When my young cousin came to me crying because a boy had called her ugly, I told her that she is beautiful and that beauty is a complex thing which no one person can ever define – once I had sured up her confidence about her appearance and made her realise that she does not need to look like some ‘model’ in a magazine to be beautiful, I then started to explain that beauty goes beyond the skin and that you are as a person is what really matters. If I had gone straight into this message, then she would have just rejected it as ‘old-man talk that family has to say’.
Furthermore, sometimes we just need telling we look ugly; I used to be 16 stone, that is not good because I was fat and damaging my body – some of the scars remain today; however, all the logical arguments about the problems with being overweight did not get through to my young, ignorant mind – it was not until a girl I liked said rejected me for being fat and ugly that I finally took a long hard look in the mirror, put down the fork and got myself to the gym. Now, may be my initial aims of becoming skinner for shallow vanity may be wrong in some people’s eyes, but I do not mind because I am now a healthy weight and I keep my body in much better condition. I am now older and wiser, so I now do it for the sake of being healthy, but the fact is, that initial kick was needed.
If my cousin was about to head to an interview with unclean hair, wearing a dirty tracksuit, would it help her purposes in anyway for me not to inform her that is not appropriate? No, I would need to tell her because no company would want someone who does not care about their appearance in anyway representing them, so actually pride in one’s appearance is not a bad thing, so long as it is not plain vanity or being based solely on your ‘beauty’. To my mind we should be careful to therefore differentiate between having pride in our appearance and wishing to look professional, and just being vain.
To blame parents for an image obsessed celebrity press and popular culture seems entirely unjust. The Hiltons, Kardashians and Childs of this world are absolutely more culpable.
Of course parents should compliment children on more important things (creativity, ingenuity, intelligence) but to suggest that any comment on their appearance (likely to serve to increase their self esteem) will have an irrevocably negative effect on the child’s perception of their self worth seems absurd. As noted above, a minister castigating parents for doing such things has a distinctly illiberal quality.
In saying this, Jo Swinson sadly gives more ammunition to a right wing press inent on portraying the Liberal Democrats as interventionist, (nanny) statist moralisers.
Eddie my friend, I’m afraid your party IS a laughing stock! I voted for the Libdems in 2010 but doubt I will in 2015.
‘Lilllivered Liberals’ is the cleanest one I heard mentioned over the bank holiday.
I have my doubts about this advice. I praise my children for being brilliant, but that is because they are. If they weren’t, I would still think it important to praise them for something…
I remember when my daughter, aged about 3 I suppose, was sitting on my knee and made a very perceptive remark. “You are not just a pretty face” I said.
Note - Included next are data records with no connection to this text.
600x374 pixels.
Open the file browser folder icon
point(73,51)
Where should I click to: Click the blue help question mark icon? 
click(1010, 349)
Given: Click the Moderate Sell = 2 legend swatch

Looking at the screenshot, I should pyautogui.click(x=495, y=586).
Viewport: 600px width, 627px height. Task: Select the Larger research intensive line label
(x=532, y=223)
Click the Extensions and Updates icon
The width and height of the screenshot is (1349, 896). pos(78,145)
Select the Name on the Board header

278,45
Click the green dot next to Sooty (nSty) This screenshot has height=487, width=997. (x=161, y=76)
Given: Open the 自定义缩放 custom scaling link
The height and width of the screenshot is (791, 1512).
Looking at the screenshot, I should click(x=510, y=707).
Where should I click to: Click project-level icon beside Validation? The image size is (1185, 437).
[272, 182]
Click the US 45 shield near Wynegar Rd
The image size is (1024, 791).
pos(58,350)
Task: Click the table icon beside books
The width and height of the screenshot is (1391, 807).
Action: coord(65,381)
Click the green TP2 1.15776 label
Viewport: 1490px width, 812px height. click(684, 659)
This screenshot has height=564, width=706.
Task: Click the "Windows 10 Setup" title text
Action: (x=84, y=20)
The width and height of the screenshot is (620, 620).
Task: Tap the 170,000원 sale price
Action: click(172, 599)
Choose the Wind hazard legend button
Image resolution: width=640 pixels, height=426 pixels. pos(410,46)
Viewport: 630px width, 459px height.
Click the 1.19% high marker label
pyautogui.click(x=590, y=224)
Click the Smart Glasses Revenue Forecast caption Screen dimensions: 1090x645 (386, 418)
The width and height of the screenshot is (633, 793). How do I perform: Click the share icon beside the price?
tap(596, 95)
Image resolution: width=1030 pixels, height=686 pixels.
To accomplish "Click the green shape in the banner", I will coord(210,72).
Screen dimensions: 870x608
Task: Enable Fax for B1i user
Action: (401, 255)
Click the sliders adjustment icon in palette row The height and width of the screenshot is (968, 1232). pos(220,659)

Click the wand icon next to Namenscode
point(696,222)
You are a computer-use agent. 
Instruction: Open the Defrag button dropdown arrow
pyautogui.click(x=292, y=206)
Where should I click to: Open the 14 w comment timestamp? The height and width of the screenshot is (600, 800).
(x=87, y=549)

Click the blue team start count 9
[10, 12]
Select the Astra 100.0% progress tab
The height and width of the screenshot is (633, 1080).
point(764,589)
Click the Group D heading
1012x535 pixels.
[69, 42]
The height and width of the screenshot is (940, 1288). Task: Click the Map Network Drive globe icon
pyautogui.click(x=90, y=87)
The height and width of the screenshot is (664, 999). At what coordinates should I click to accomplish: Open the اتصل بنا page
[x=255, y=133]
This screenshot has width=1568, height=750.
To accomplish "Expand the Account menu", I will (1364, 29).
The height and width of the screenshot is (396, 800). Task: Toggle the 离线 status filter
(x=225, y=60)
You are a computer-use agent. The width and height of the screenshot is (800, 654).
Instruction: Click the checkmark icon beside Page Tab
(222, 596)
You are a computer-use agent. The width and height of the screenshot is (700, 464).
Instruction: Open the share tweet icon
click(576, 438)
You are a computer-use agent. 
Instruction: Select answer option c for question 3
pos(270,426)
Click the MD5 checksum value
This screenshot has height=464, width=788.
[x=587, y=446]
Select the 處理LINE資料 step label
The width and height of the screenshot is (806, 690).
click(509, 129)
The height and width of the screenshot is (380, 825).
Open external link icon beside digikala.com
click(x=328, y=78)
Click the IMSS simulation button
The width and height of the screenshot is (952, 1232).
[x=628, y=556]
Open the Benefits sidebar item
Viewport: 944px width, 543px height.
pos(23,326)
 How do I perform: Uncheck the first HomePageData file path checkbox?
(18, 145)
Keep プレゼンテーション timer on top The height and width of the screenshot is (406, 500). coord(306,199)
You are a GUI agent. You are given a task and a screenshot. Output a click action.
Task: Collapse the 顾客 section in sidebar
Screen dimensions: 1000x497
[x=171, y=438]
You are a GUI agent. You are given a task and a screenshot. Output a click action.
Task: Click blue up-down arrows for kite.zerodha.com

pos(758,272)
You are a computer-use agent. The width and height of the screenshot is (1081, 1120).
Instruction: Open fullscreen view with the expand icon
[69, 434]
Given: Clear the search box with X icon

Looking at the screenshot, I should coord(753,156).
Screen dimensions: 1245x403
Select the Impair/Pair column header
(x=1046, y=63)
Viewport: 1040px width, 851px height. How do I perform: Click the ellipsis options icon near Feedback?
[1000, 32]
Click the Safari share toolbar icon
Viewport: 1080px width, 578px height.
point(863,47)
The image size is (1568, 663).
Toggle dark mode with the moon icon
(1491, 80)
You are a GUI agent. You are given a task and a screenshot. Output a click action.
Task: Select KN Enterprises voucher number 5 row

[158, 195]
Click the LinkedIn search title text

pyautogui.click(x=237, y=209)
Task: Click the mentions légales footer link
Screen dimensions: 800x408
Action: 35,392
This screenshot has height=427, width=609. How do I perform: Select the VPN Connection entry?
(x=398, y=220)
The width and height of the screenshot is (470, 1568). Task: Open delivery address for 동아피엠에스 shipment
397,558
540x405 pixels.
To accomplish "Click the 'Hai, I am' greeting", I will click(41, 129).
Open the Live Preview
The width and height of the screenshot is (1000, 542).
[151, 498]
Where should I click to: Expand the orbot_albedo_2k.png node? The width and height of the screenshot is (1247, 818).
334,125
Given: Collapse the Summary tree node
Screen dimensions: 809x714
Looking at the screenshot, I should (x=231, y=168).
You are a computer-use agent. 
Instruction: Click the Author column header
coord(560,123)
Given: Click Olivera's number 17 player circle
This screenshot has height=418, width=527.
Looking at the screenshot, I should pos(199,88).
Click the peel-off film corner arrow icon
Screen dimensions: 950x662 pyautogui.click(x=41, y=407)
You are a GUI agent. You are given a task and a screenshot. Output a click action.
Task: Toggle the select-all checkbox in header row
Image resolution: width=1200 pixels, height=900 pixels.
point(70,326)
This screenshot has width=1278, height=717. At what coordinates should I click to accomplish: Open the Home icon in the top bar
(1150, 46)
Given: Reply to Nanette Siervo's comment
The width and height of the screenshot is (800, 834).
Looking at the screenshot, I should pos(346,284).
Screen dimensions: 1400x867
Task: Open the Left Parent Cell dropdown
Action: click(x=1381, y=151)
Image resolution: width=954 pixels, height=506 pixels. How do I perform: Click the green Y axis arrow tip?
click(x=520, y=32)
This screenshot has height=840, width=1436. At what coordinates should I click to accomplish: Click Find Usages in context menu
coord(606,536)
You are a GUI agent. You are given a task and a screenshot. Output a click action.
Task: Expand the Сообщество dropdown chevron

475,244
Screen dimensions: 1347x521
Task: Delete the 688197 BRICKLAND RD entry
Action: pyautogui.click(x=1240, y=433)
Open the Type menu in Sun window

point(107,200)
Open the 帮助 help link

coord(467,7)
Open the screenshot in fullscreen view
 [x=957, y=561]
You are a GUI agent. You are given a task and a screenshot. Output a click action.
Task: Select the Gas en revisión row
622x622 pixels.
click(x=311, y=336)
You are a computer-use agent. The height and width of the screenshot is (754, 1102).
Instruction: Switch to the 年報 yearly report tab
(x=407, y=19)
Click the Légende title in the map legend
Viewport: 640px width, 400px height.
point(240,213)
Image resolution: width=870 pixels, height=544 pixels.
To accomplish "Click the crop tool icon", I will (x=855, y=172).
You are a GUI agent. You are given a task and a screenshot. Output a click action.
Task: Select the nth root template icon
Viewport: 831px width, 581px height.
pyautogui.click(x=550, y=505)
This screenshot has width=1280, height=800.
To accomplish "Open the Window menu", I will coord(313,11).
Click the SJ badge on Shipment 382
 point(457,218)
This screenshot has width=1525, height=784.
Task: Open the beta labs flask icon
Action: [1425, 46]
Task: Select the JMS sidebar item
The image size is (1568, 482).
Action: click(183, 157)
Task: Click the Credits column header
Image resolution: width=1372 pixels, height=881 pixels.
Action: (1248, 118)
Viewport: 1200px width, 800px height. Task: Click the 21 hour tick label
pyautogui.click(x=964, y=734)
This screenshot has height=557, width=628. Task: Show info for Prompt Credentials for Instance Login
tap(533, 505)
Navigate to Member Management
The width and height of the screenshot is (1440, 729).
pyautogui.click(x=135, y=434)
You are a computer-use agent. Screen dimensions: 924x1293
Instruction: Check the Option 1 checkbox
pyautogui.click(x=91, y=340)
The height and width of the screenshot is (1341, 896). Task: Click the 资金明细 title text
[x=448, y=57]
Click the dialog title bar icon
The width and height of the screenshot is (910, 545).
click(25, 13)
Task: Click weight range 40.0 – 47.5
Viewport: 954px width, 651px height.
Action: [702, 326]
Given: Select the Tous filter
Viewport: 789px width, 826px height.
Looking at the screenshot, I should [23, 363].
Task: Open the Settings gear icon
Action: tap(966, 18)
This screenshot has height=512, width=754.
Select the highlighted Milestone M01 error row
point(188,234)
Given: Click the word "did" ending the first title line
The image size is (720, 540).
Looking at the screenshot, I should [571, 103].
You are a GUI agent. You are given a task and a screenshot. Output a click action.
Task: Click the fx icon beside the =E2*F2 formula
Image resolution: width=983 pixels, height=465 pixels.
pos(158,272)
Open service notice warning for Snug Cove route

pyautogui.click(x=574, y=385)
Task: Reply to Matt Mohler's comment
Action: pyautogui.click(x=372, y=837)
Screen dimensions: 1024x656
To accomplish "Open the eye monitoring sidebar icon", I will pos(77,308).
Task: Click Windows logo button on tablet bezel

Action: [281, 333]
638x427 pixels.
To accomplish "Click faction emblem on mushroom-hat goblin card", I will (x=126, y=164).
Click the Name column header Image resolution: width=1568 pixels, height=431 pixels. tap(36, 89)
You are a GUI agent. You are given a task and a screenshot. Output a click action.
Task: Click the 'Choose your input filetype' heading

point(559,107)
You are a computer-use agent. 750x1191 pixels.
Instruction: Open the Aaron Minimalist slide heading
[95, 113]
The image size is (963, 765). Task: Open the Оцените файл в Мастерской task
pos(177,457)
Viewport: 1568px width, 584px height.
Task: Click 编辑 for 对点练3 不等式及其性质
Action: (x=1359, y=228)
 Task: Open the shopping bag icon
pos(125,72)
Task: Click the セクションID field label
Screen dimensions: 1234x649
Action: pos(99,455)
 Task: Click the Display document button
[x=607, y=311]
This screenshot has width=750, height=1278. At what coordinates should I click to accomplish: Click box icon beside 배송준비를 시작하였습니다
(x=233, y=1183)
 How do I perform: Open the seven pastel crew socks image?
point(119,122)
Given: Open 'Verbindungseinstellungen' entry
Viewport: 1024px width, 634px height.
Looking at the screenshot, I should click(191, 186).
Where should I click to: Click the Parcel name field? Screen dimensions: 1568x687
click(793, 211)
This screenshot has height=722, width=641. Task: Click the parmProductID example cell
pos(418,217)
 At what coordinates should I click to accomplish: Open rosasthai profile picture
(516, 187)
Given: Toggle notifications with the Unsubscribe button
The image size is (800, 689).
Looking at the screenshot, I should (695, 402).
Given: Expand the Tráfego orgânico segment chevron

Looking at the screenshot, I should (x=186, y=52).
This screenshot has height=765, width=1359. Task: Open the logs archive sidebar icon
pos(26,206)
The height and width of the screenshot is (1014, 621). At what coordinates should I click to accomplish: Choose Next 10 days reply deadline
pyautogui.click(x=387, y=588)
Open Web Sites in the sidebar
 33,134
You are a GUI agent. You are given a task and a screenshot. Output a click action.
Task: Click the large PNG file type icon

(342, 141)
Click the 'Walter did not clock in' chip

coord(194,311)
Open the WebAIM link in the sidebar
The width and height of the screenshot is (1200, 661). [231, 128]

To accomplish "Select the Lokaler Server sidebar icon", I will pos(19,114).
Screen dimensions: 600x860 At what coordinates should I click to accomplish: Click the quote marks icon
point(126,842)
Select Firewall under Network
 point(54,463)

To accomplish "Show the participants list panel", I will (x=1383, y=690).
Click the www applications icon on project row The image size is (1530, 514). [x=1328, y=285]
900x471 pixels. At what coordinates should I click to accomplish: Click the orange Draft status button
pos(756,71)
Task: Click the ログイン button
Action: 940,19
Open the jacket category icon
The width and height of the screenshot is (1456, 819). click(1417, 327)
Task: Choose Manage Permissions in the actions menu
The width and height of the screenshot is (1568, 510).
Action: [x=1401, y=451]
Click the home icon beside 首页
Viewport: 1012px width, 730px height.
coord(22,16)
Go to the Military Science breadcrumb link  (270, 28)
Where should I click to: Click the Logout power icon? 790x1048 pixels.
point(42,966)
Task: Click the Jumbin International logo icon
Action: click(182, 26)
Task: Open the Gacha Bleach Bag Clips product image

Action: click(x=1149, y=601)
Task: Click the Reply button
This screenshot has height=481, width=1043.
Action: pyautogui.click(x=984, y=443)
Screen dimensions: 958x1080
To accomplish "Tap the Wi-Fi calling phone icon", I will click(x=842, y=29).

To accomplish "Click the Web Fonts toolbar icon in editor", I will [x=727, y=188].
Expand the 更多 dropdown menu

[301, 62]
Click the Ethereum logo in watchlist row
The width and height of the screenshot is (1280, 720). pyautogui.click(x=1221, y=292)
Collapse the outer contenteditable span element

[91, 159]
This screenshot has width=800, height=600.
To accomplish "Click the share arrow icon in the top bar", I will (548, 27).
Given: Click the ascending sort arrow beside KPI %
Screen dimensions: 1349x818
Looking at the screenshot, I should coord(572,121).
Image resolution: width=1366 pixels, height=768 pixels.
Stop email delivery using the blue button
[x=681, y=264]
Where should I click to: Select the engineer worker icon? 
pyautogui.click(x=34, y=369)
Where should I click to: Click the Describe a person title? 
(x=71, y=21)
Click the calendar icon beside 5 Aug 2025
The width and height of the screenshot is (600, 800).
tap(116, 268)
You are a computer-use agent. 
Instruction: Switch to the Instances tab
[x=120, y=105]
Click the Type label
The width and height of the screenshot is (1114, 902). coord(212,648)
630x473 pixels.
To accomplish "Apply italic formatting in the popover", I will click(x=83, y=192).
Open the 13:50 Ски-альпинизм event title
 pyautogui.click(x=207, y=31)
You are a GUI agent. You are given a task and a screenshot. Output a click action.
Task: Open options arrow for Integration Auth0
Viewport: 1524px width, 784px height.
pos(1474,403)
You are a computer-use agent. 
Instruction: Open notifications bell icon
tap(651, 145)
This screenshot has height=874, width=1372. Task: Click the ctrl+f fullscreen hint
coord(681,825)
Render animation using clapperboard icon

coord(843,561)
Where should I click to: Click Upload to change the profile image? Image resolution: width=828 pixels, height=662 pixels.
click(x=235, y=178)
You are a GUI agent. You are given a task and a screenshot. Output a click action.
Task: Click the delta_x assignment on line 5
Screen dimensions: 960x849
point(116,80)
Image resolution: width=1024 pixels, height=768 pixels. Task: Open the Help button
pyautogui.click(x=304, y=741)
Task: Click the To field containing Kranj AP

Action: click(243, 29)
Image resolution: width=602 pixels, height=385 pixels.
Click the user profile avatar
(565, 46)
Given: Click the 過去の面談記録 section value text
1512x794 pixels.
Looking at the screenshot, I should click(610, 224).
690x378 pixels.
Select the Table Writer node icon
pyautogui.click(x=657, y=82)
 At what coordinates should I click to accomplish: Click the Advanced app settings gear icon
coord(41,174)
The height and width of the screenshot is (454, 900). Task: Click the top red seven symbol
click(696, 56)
She looked at me fiercely and replied “I am”. Put me in my place.
I am interested in the “finding” that 25% of 11-15 year-olds are “unhappy about their appearance”. Only 25%? Things have obviously improved a lot since my day.
Tony Greaves
The classic example of this kind of thing is that it’s better to praise children for working hard, instead of praising them for being clever.
I was under the impression that the research for this was pretty solid, praising children for things they do reinforces doing things and praising them for abstract qualities they posses reinforces arrogance and laziness. Perhaps it is solid, perhaps not, in either case anecdotes about what people reckon aren’t very helpful in discussion of psychology studies.
I used to believe in marriage. I used to think Jo Swinson talked sense. But since she got married, I seriouslydoubt both!
If you read what Jo actually said on this one, it’s that looks shouldn’t be the be all and end all of everything.
I once had a teenager in meltdown (not my own) because she’d forgotten to bring her hair straighteners to our house and couldn’t possibly go to school with unstraightened hair. She really was upset that she would get teased about it. She looked absolutely fine the way she was. I was so upset that this could even be an issue.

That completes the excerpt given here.